L’alimentazione è uno dei principali fattori di alterazione della struttura e dell’efficacia del microbiota intestinale, che reagisce sia a modifiche nell’alimentazione, che all’assunzione di probiotici, prebiotici e simbiotici. Ma cosa si intende con microbiota?
Il microbiota umano è l’insieme di microrganismi (batteri, funghi, protozoi, virus) con cui ogni individuo convive pacificamente, e che contribuisce a determinarne lo stato di salute.
I microrganismi favorevoli, che agiscono da scudo nei confronti di diverse patologie (come sindrome metabolica, sovrappeso, obesità, allergie, tumori) vengono prodotti principalmente grazie a una buona alimentazione e a uno stile di vita sano.
Alcuni fattori, però, come la scarsa varietà dell’alimentazione, l’aumento del consumo di zuccheri e di grassi saturi, la scarsa assunzione di alimenti vegetali, il consumo di alcool, lo stress e la riduzione dell’attività fisica possono provocare una variazione del profilo del microbiota e una conseguente riduzione della produzione di microrganismi protettivi nei confronti delle patologie sopracitate.
L’alimentazione, infatti, è uno dei principali fattori di alterazione della struttura e dell’efficacia del microbiota intestinale, che reagisce sia a modifiche nell’alimentazione, che all’assunzione di probiotici, prebiotici e simbiotici, preposti a combattere i disturbi derivanti da un’alterazione del microbiota.
Queste tre componenti sono strettamente interconnesse, e lavorano nel nostro organismo, per garantirgli la massima efficienza.
I probiotici sono batteri vivi che, assunti sotto forma di cibi fermentati o integratori alimentari, aiutano a mantenere in equilibrio il nostro intestino e le sue proprietà metaboliche.
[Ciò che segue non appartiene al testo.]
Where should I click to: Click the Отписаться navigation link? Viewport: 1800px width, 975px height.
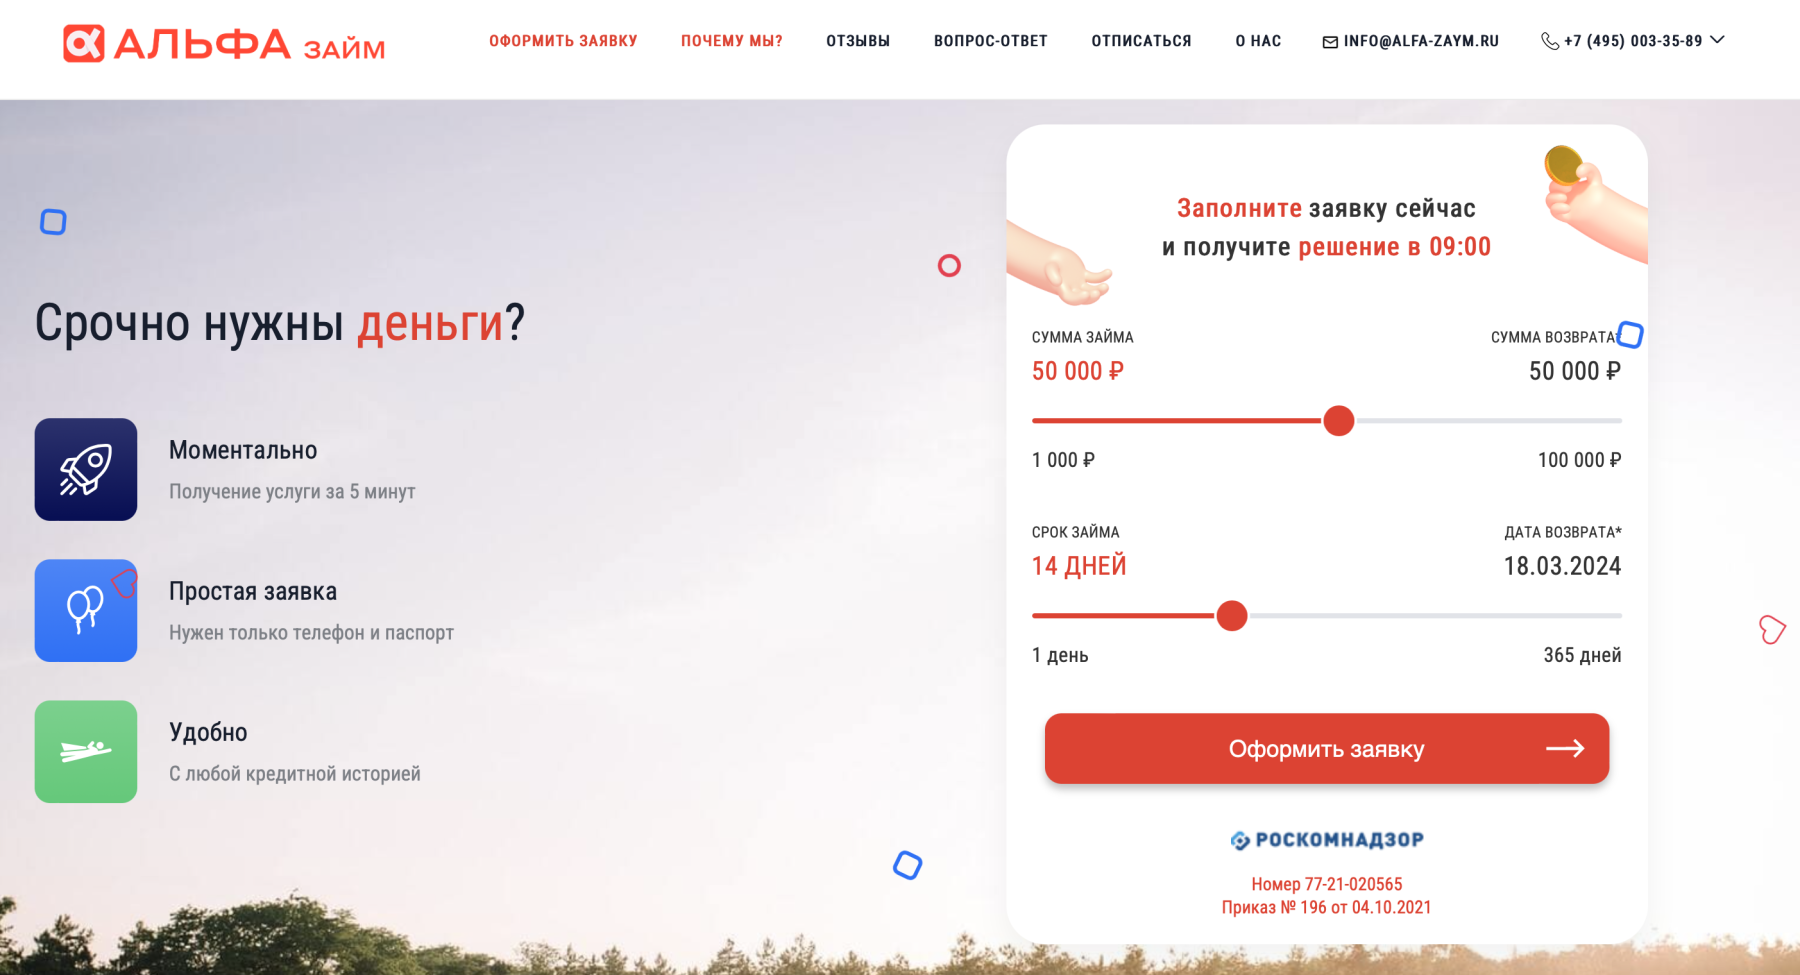coord(1141,41)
I prebiotici, invece, sono sostanze che aumentano la crescita e l’attività dei batteri, i più comuni sono le fibre non digeribili presenti nella frutta e della verdura. I simbiotici, infine, sono prodotti che combinano le proprietà di probiotici e prebiotici.
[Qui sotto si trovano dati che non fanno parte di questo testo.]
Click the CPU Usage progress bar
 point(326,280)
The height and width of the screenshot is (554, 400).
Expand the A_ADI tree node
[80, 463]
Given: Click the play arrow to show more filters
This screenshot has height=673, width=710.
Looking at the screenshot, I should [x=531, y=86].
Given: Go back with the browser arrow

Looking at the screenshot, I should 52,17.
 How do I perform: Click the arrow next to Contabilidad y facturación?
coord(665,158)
Per questo, una volta di più, è fondamentale curare l’alimentazione e, nel caso si riscontrino squilibri, procedere con un’analisi del profilo genetico del microbiota tramite il quale è possibile identificare eventuali squilibri per correggerli attraverso strategie basate su un corretto stile di vita e, se necessario, sulla preparazione di una dieta personalizzata.